I grew up in an affluent area and went to great schools. My parents always supported me and provided everything I needed to be successful. However, everything changed when I went off to college. It began when I worked a sports camp at an inner-city Austin school. Being around the students and community completely changed my perspective on life. It finally bursted the suburban bubble I grew up in and allowed me to see a snapshot of what the urban community goes through. It’s been four years since that moment, and I’ve had the privilege of teaching inner-city youth in Austin, Houston, and now Dallas. I’m so thankful for my experiences and the people I’ve had the opportunity to meet and learn from.
Why am I writing this post?
Through these experiences, I’ve encountered many unique challenges. One that’s remained true in every school is gaps in student understanding. This has been the case in each city I’ve been in. For various reasons, the great majority of the students I’ve taught have similar trouble spots. However, I believe this can change, and I believe in the students. I’m not writing to complain. I’m writing to request collaboration from anyone who is passionate about inner-city communities. Challenges should never become excuses. Through collaboration, we can meet our students where they are and teach them everything they need. We can fill the gaps.

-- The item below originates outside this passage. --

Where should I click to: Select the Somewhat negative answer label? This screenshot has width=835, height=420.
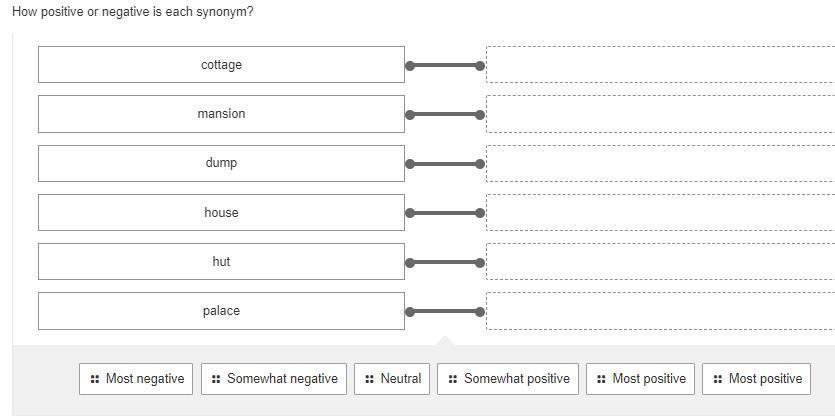(x=282, y=379)
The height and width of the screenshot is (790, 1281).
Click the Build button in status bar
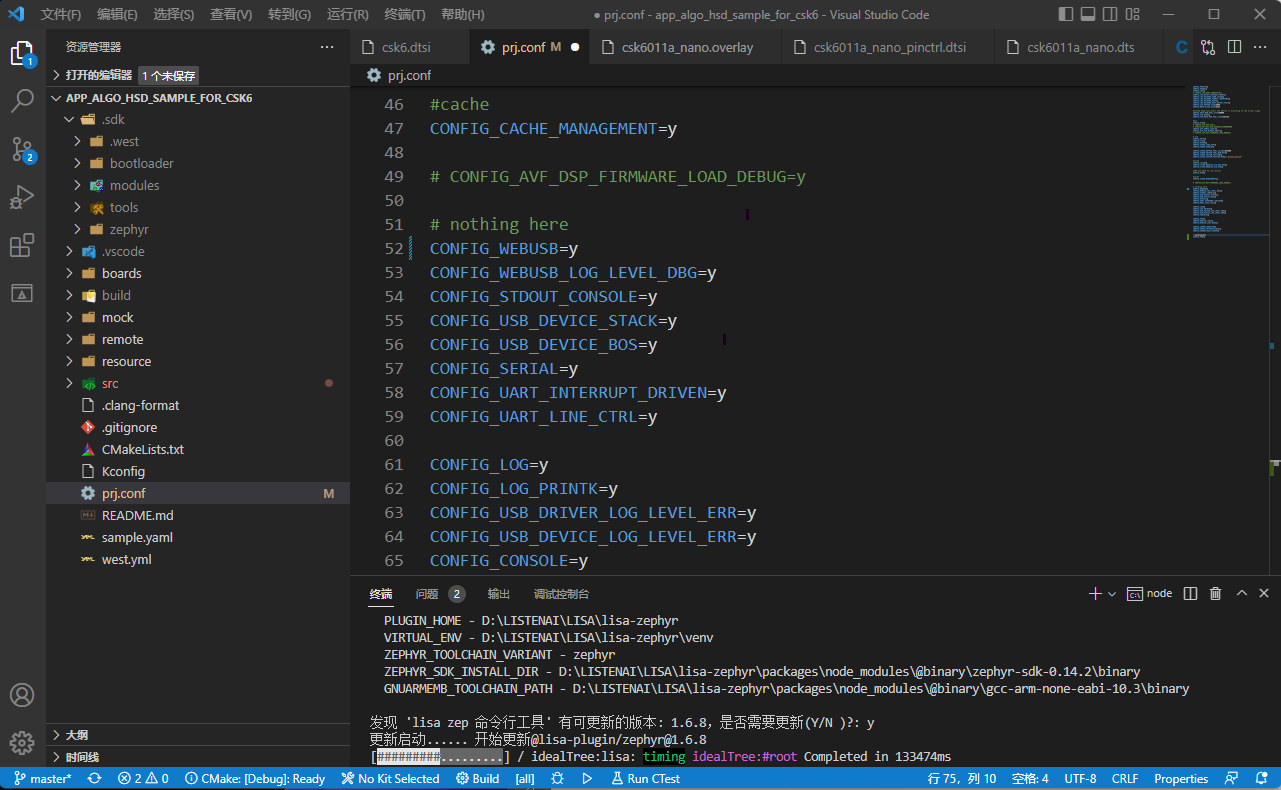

I made a new page with the most common struggle areas I’ve encountered. This is not an exhaustive list, but I feel like it’s a good starting point. Within each topic, I’ve placed tasks that can help, but I know there are countless other resources out there. So, this is my appeal to you. If you have tasks, experiences, strategies, advice, etc. that you believe help fill the gaps, then I would love for you to share. So far, I’ve mainly used Geoff Krall’s wonderful Problem-Based Curriculum Maps to supplement each category. I also took a page from him and provided a Google Form for others to submit suggestions. Check out the page and see what you think.
My initial thought is to sprinkle in activities throughout the year in order to sure up these concepts. What are your suggestions? What have you found that’s worked? Are there other concepts that I’m leaving out?
Feel free to share any advice or comments you have. I would like to hear from as many people as possible because ultimately, the students will benefit.